**PROBLEM REQUIREMENTS**:
Which lines run from the one containing "Tick checkbox for" through the end of the material? Reproduce them exactly.

=== Begin Enclosure ===

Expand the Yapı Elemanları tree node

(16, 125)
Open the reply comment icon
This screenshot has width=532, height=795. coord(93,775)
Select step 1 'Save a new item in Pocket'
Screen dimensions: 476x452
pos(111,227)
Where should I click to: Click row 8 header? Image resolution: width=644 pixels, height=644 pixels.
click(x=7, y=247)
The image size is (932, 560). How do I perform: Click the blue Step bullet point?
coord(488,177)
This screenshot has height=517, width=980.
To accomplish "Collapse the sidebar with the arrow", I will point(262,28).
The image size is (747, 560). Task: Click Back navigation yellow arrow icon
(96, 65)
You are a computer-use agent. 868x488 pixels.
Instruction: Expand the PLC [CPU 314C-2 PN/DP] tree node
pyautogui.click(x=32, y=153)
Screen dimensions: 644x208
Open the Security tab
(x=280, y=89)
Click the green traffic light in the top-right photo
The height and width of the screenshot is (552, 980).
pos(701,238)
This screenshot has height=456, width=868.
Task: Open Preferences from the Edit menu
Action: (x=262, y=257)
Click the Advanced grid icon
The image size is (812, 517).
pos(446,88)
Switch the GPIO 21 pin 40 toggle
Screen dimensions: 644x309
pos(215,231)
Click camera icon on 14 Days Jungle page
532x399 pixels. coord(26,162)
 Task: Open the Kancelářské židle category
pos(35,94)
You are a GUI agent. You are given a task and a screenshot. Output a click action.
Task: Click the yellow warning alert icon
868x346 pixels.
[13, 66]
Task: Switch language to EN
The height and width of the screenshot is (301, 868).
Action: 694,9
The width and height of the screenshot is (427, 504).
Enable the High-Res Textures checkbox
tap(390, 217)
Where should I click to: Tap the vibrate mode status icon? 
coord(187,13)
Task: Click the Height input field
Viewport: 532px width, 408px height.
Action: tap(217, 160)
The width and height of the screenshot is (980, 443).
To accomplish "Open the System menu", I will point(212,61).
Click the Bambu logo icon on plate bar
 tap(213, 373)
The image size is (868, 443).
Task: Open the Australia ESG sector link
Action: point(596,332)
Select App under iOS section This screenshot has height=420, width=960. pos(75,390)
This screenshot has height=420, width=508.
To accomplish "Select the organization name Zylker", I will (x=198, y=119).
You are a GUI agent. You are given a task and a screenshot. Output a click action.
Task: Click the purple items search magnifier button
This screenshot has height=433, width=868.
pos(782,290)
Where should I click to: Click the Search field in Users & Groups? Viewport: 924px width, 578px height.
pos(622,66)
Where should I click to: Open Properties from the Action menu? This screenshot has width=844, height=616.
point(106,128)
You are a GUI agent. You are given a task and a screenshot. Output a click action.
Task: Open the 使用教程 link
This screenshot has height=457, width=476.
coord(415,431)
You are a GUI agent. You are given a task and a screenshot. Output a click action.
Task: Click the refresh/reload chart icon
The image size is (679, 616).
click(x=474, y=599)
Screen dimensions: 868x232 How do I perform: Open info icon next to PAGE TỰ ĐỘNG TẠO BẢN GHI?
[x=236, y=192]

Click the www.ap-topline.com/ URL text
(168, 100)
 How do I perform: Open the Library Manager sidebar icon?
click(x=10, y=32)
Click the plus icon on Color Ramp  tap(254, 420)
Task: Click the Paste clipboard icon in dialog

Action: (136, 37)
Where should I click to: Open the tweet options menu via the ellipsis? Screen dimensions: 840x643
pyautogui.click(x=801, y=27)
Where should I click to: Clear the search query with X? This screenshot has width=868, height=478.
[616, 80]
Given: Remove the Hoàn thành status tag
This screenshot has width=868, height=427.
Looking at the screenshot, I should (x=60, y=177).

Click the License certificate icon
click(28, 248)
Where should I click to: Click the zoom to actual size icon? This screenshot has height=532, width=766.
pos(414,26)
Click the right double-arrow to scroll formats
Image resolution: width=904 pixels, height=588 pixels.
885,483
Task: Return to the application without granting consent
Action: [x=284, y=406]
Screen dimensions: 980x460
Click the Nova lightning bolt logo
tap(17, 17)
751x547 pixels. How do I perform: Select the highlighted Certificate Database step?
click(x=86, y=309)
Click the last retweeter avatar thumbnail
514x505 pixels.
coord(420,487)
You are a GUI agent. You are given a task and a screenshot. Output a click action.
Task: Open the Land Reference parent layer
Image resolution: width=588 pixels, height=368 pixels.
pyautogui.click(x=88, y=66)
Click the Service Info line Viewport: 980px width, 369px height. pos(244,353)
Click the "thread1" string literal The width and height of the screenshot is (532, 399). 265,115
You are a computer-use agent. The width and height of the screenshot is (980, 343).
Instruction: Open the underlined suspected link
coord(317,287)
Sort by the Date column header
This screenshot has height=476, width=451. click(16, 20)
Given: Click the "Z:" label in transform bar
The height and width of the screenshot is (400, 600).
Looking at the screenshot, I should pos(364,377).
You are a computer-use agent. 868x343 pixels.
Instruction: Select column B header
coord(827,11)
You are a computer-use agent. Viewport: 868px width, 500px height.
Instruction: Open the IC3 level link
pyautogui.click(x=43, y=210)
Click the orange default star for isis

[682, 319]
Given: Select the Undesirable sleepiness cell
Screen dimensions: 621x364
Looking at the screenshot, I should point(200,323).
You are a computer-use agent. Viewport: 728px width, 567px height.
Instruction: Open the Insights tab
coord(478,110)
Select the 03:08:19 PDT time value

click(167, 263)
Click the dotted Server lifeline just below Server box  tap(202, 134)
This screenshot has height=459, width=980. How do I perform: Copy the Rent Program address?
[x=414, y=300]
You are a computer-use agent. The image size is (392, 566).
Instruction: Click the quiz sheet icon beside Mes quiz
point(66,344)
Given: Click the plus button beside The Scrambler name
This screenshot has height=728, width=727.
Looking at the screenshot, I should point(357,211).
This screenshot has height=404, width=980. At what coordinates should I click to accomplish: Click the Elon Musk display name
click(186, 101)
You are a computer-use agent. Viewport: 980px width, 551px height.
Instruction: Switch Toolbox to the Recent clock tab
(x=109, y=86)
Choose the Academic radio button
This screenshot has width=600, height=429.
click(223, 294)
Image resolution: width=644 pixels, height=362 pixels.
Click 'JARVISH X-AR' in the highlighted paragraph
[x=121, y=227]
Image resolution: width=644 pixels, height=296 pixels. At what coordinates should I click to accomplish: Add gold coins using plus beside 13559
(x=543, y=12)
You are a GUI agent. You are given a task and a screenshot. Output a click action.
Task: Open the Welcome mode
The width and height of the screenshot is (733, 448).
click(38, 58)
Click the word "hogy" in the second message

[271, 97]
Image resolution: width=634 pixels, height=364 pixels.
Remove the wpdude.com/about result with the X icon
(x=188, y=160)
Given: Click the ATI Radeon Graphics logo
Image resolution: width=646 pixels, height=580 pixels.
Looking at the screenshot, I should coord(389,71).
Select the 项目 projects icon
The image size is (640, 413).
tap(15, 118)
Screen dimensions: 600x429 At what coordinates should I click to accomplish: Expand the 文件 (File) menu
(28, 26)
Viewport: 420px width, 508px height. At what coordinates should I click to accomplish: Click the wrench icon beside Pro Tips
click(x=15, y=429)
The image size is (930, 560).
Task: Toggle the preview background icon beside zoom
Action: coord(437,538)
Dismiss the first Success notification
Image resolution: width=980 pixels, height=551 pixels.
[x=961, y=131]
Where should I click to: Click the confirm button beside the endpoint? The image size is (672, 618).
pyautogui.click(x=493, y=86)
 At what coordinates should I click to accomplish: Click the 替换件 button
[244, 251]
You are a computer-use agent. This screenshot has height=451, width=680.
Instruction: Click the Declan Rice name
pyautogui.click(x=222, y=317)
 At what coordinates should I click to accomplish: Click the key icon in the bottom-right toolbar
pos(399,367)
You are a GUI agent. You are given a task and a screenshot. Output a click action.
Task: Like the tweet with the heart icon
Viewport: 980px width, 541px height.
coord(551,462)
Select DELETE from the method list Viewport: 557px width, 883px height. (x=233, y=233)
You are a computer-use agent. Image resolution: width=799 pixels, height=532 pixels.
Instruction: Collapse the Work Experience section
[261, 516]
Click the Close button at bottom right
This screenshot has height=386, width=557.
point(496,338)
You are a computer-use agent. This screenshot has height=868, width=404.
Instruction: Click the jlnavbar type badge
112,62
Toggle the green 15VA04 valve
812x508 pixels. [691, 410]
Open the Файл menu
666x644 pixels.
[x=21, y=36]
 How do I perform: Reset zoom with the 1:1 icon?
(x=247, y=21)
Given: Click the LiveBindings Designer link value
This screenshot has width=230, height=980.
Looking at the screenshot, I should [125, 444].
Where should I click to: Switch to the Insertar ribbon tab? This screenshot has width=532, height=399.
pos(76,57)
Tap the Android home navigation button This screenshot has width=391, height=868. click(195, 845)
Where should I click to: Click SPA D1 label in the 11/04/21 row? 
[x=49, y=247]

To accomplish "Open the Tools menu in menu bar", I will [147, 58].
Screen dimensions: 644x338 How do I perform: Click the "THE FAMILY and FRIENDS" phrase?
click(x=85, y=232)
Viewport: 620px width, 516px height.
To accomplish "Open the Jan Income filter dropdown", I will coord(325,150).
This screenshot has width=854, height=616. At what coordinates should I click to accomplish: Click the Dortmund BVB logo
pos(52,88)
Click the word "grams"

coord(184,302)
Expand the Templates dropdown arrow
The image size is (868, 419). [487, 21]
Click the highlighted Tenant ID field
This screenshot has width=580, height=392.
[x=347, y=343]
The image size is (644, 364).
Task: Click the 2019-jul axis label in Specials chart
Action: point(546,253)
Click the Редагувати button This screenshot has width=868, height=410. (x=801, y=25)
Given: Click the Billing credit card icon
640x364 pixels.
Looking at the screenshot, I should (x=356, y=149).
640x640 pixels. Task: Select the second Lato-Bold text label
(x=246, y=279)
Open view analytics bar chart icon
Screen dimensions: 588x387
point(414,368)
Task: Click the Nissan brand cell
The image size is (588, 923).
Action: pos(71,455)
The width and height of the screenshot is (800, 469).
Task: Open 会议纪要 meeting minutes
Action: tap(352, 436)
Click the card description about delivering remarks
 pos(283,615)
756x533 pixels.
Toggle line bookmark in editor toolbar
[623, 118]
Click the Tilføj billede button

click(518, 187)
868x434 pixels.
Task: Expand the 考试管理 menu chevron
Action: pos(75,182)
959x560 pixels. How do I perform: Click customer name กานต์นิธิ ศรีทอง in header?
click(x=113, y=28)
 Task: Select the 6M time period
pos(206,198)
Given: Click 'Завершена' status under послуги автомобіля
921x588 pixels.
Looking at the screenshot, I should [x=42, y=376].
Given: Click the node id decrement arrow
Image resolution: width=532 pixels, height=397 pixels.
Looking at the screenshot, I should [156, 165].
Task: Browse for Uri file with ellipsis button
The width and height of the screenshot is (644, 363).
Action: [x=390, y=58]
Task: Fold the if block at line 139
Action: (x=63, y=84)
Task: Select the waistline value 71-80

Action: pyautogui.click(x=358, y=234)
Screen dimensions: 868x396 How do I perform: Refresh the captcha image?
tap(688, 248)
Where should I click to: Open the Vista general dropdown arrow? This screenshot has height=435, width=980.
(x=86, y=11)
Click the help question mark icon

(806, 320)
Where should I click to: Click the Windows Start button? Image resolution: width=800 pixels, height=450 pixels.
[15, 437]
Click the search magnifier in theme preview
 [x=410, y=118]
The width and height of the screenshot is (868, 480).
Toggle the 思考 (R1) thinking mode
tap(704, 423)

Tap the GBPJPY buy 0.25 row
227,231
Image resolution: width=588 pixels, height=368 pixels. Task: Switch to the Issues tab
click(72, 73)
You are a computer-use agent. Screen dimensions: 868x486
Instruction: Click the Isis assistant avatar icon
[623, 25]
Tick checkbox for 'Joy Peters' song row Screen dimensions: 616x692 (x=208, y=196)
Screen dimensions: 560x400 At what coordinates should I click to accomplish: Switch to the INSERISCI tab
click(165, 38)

=== End Enclosure ===

**ANSWER BELOW**:
Tick checkbox for 'Joy Peters' song row Screen dimensions: 616x692 (x=208, y=196)
Screen dimensions: 560x400 At what coordinates should I click to accomplish: Switch to the INSERISCI tab
click(165, 38)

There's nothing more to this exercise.